Discrimination Charges Based on Anxiety Disorders are Increasing

The latest research shows that 7.5% of young adults have a diagnosed serious mental illness. In comparison, the diagnosed rate of mental illness for consumers over age 60 is only 2.7%. It’s possible that older consumers have a higher rate of mental illness but have never sought treatment.

Young adults, those between 18 and 25, are comfortable discussing their mental illnesses. They came of age in a supportive educational environment, and they expect similar support in their professional lives. If your organization doesn’t have a policy on how to accommodate employees with mental illness, it’s time to develop one. Employees expect support and when they don't get it, they'll leave or take legal action.

Lauren Weber, reporting for the Wall Street Journal, notes that Equal Employment Opportunity Commission now deals with hundreds of cases of discrimination based on anxiety and post-​traumatic stress disorders every year. Employers are trying to improve the work environment, but the bottom line is that “there is no one-​size-​fits-​all accommodation for mental-​health conditions.” Employers and managers should work on a case-​by-​case basis with employees to develop good solutions.

Improving Your Employees’ Work Environment

In addition to committing to finding individual solutions for employees who need them, check out your workplace overall. The modern workplace can increase anxiety for all employees, sometimes contributing to bad outcomes. The open office floor plan generates noise and distractions, making it hard to concentrate. People with anxiety may feel these distractions more acutely.

Encourage employees to use headphones while they’re working.
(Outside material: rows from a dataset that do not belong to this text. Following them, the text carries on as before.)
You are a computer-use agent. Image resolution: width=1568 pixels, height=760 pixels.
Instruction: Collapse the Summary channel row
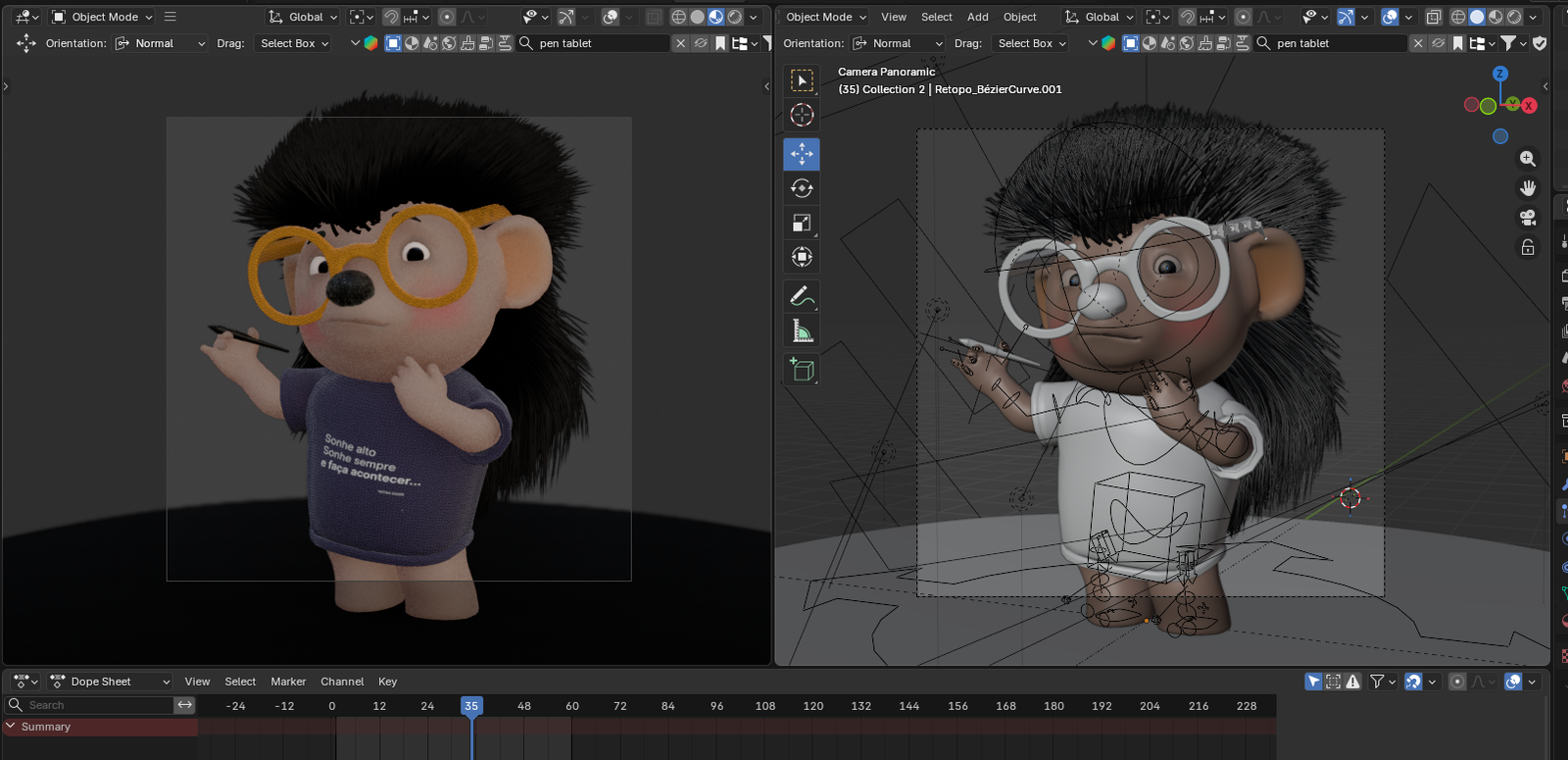[x=11, y=727]
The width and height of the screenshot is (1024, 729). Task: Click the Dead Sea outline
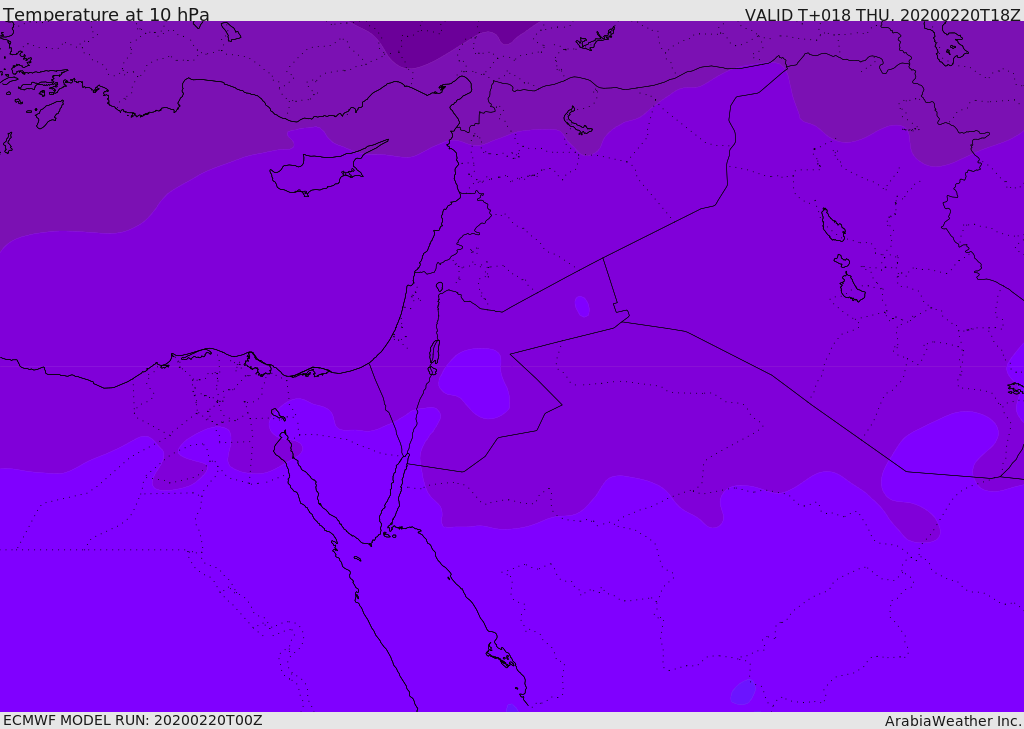[x=434, y=353]
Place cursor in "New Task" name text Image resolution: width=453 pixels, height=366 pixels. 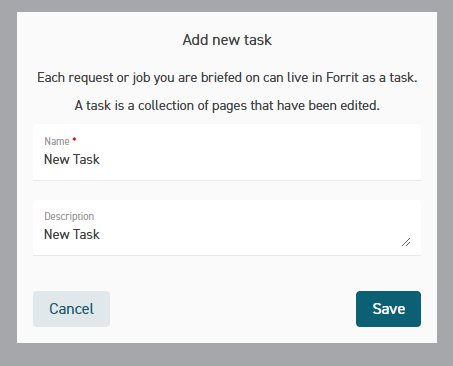72,159
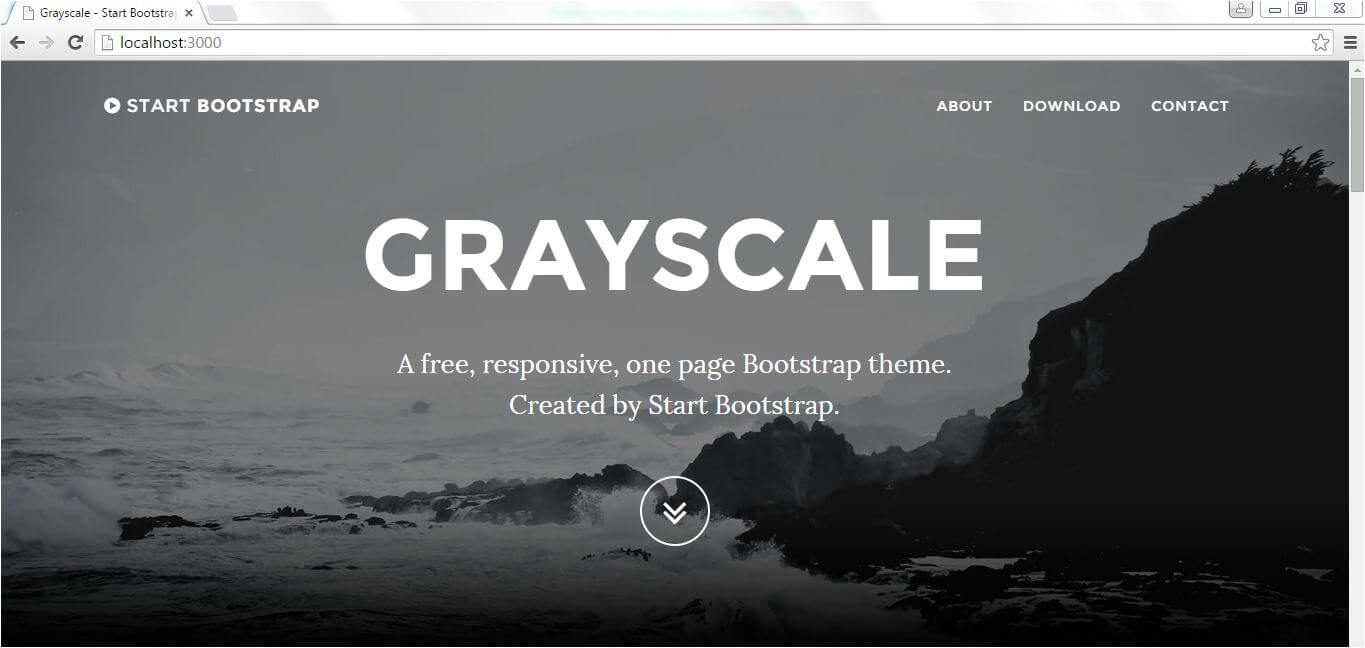Open the Chrome hamburger menu

click(x=1350, y=43)
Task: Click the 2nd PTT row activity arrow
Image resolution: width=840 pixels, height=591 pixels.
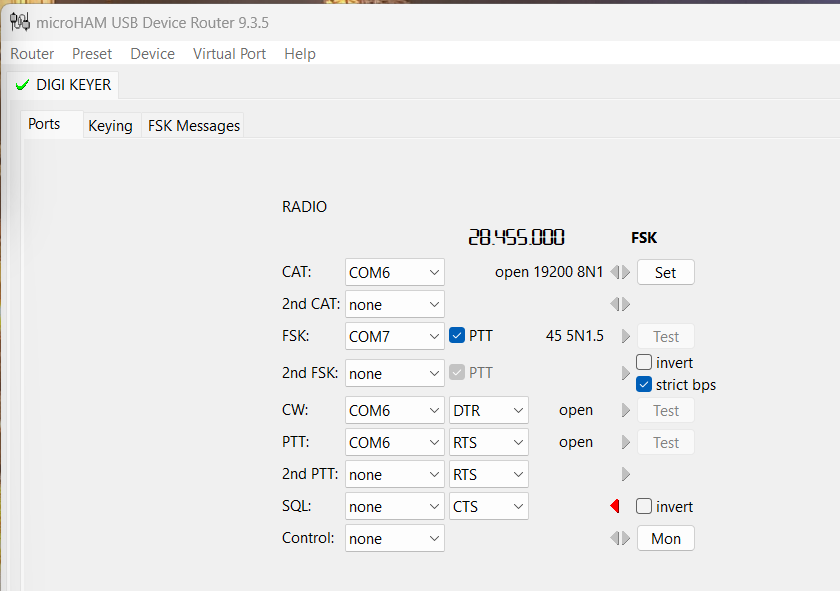Action: point(626,474)
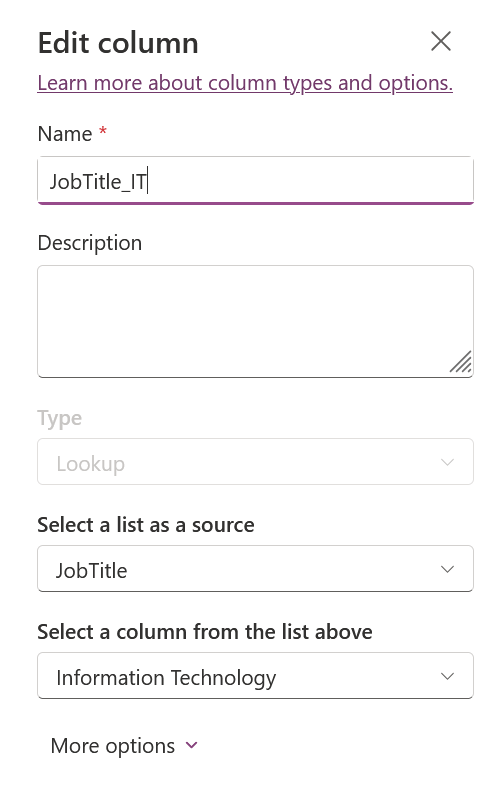Click the Select a column from the list above label
The height and width of the screenshot is (800, 480).
205,632
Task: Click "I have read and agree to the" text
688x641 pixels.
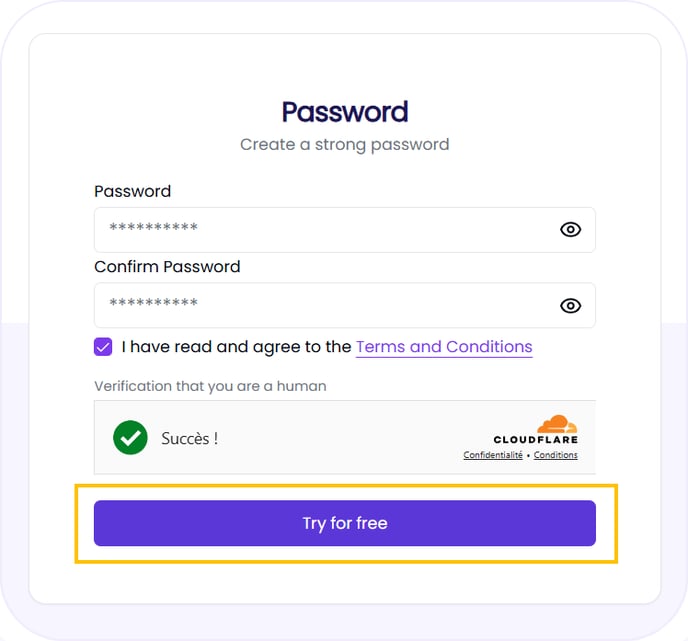Action: click(x=236, y=347)
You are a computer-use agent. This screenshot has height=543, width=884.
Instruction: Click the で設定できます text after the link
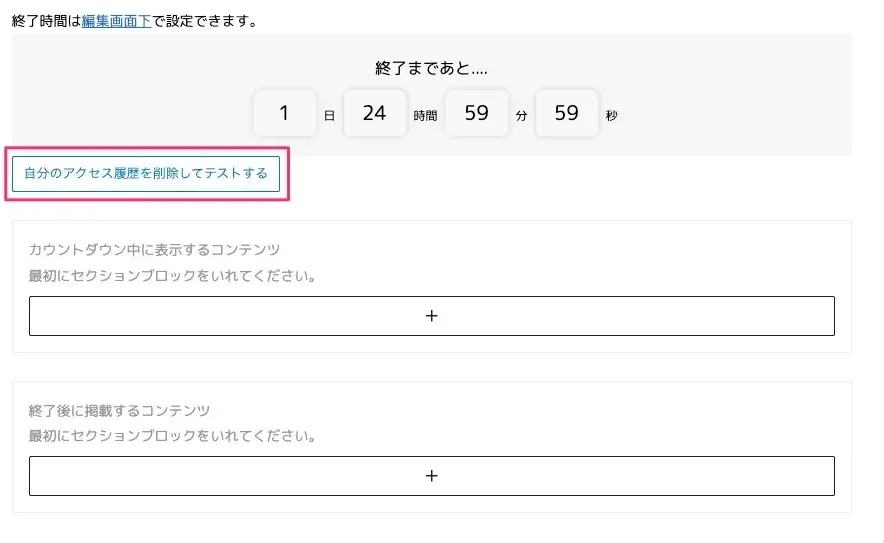click(204, 20)
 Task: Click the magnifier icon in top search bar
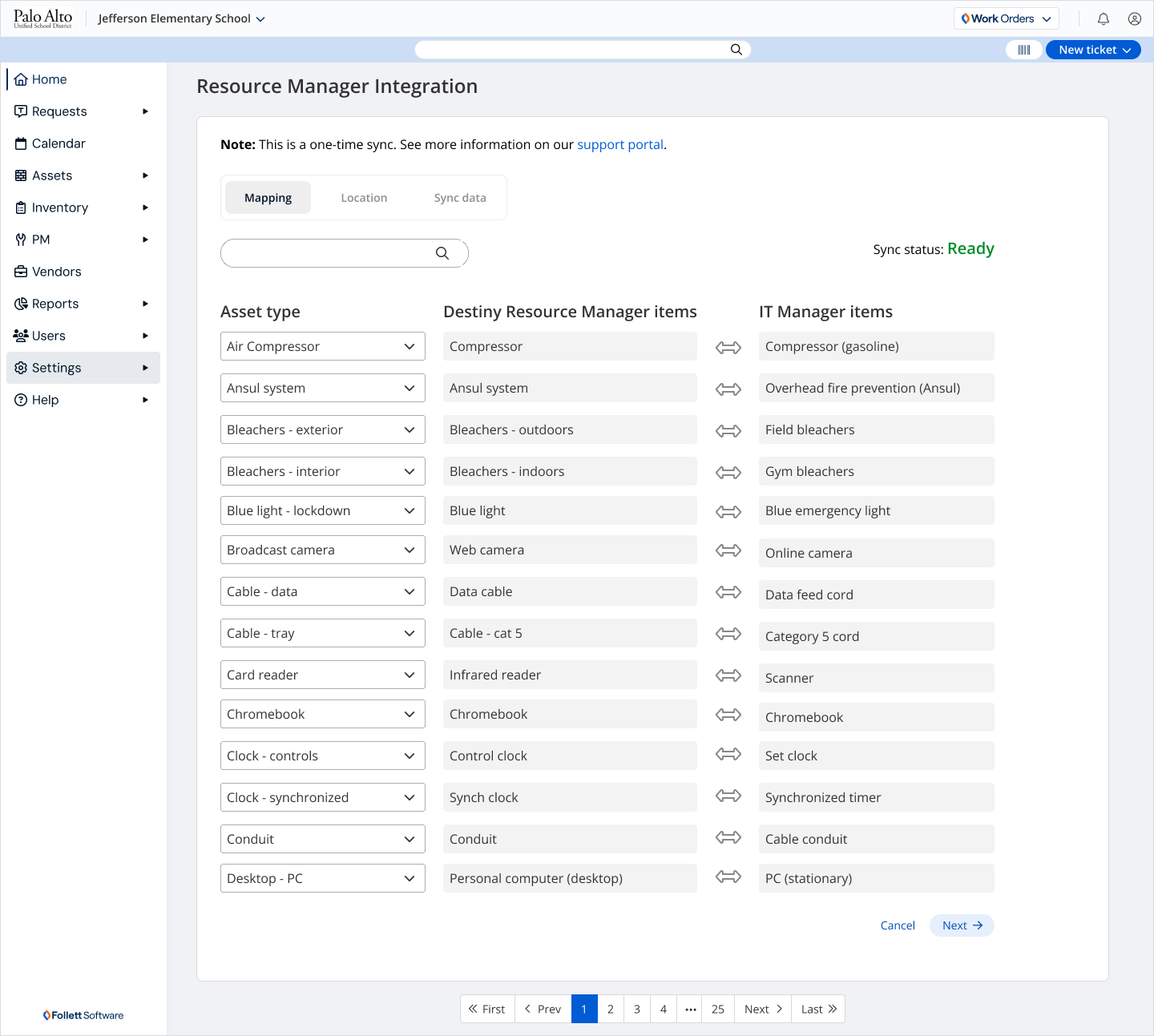click(736, 50)
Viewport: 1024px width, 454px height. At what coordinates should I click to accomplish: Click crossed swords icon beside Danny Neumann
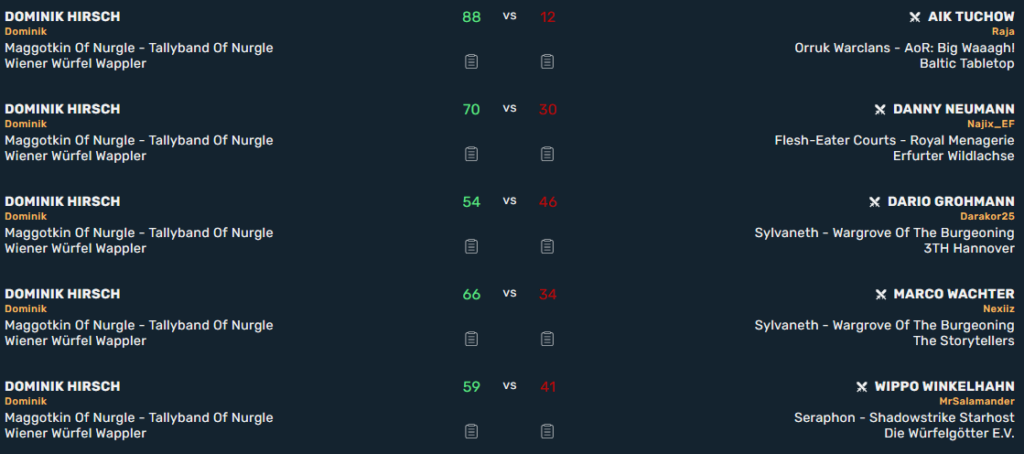click(880, 110)
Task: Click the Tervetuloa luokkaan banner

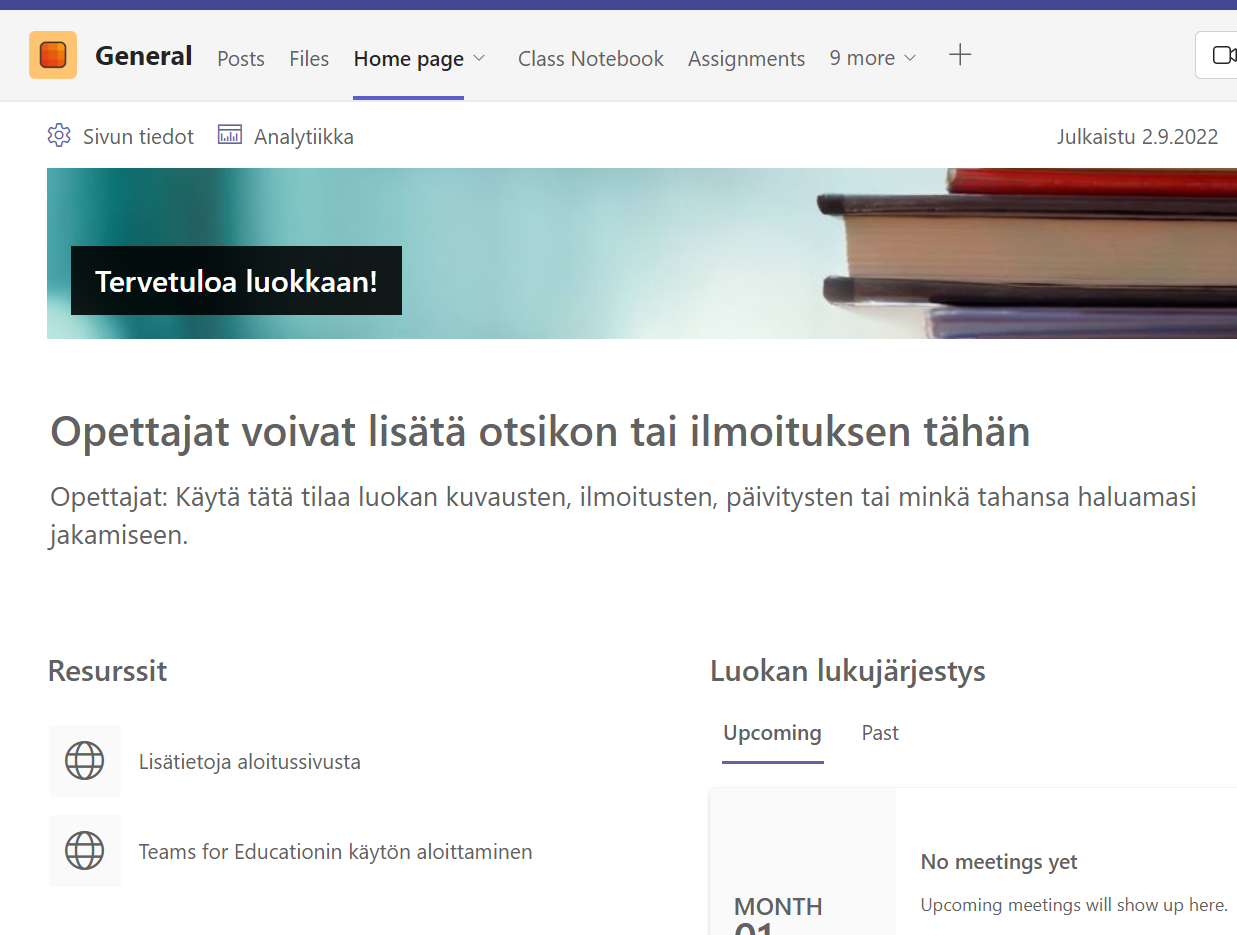Action: (236, 281)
These devices allow team members to complete important projects that require extended periods of uninterrupted time.

Meetings can be another source of anxiety and stress for some people. Instead of having your one-​on-​one meetings in your cubicle every week, suggest talking a walk. If your employees like the idea, they may look forward to these sessions as a way to break the monotony and to open up their creative abilities.

And then there are the group meetings. Some of your staff members may dread the task of presenting ideas to their colleagues. To reduce stress, try the now-​famous method employed by Jeff Bezos at Amazon. At the start of a group meeting, everyone reads a document that covers the important points to be discussed. Nobody is standing at the head of the room cleverly entertaining co-​workers with a presentation. Instead, attention is focused on the topic. After reading, everyone participates in a group discussion.

Make this be the year you commit to helping your employees who have mental health needs. And remember to examine which workplace practices contribute to stress and take concrete steps to  improve those conditions.